What if Johnson remains ill but chooses not to resign? Can he continue as prime minister from his sickbed, even if he is too weak to carry out his duties? The answer is yes. Johnson’s hero, Winston Churchill, refused to consider resigning as prime minister after having a debilitating stroke in 1953, for example, even though those closest to Churchill feared that he would never recover. Anthony Eden was sickly throughout his tenure at 10 Downing Street.
In Britain, prime ministers can only be removed from office if they resign (usually after losing an election or a vote of no confidence in the House of Commons) or if they die. If neither of these things happens, then Johnson will remain in office for as long as he so desires. Even if his illness, recovery, and convalescence drag on for several weeks or even months, Johnson will be able to stay in office if he is determined to do so. He would simply rely upon his Raab to carry out his usual duties such as chairing Cabinet meetings. If the prime minister’s decision was needed on some urgent issue—to exercise a prerogative power, for example—then he would presumably do this remotely, or else a small circle of senior Cabinet officials would make decisions on his behalf.

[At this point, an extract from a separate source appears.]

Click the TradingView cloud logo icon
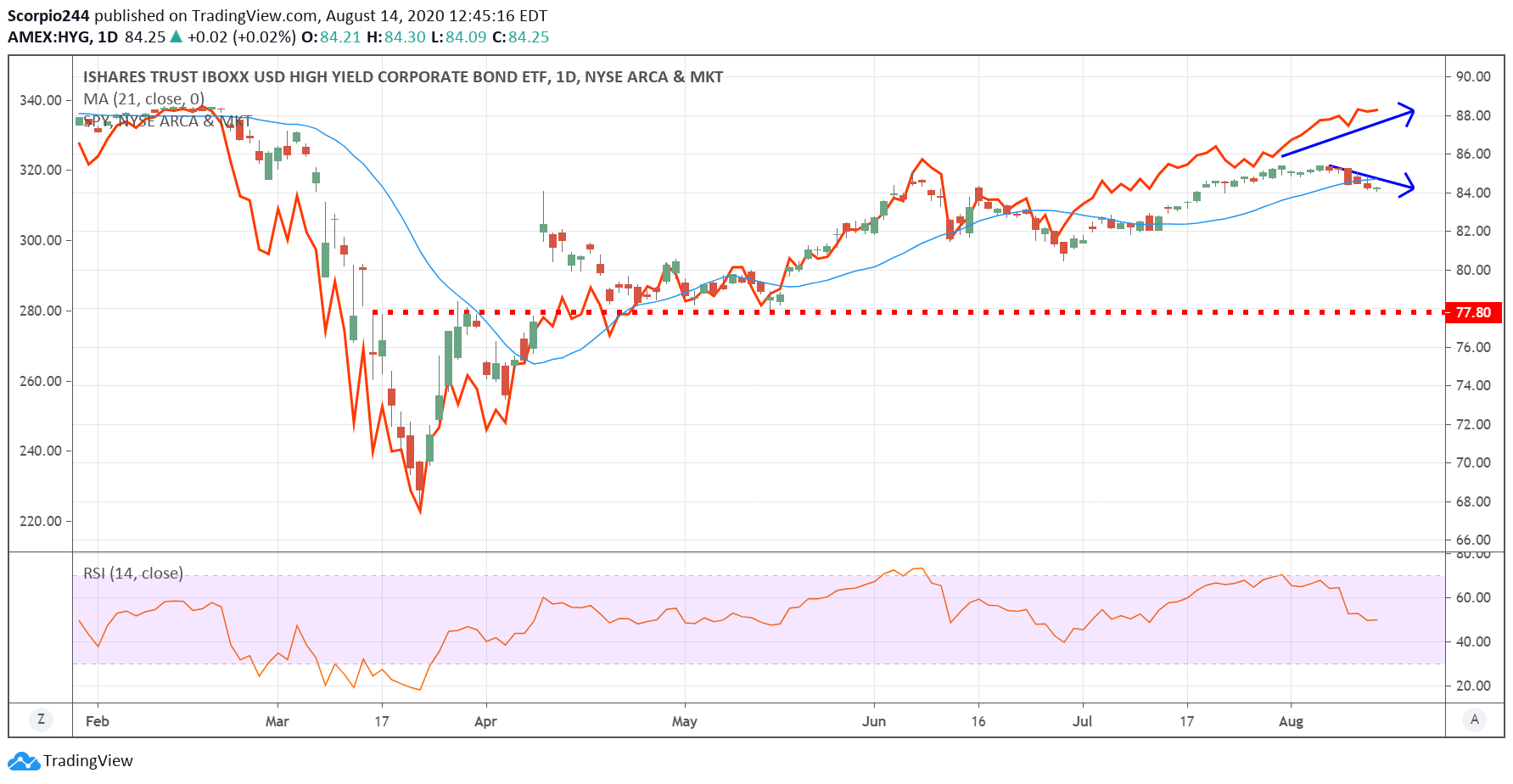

There is a chance, of course, that Johnson’s recovery takes so long that it becomes unsustainable for him to remain in office. If he becomes an obstacle to the effective administration of the country, then Johnson might find himself forced to resign under pressure from his Cabinet colleagues. Usually, prime ministers resign by visiting the Queen at Buckingham Palace. In this instance, that particular tradition would not be possible. But if Johnson signaled his inability or unwillingness to continue as the country’s leader, a new prime minister would be appointed in his stead. There would always be a chance that Johnson could be reappointed by Her Majesty in the future, but this could only happen if Johnson’s successor agreed to stand aside. In Britain, there is no such thing as “interim” or “acting” prime minister.
In sum, Johnson’s illness raises the possibility of some serious political uncertainty in the near future. The best outcome would be that the prime minister undergoes a quick and seamless recovery. The most terrible scenario would be that he dies in office. Right now, officials in Whitehall and Buckingham Palace will be working overtime to ensure continuity of government whatever happens. The whole country is hoping that the most extreme contingency plans never have to be put into action.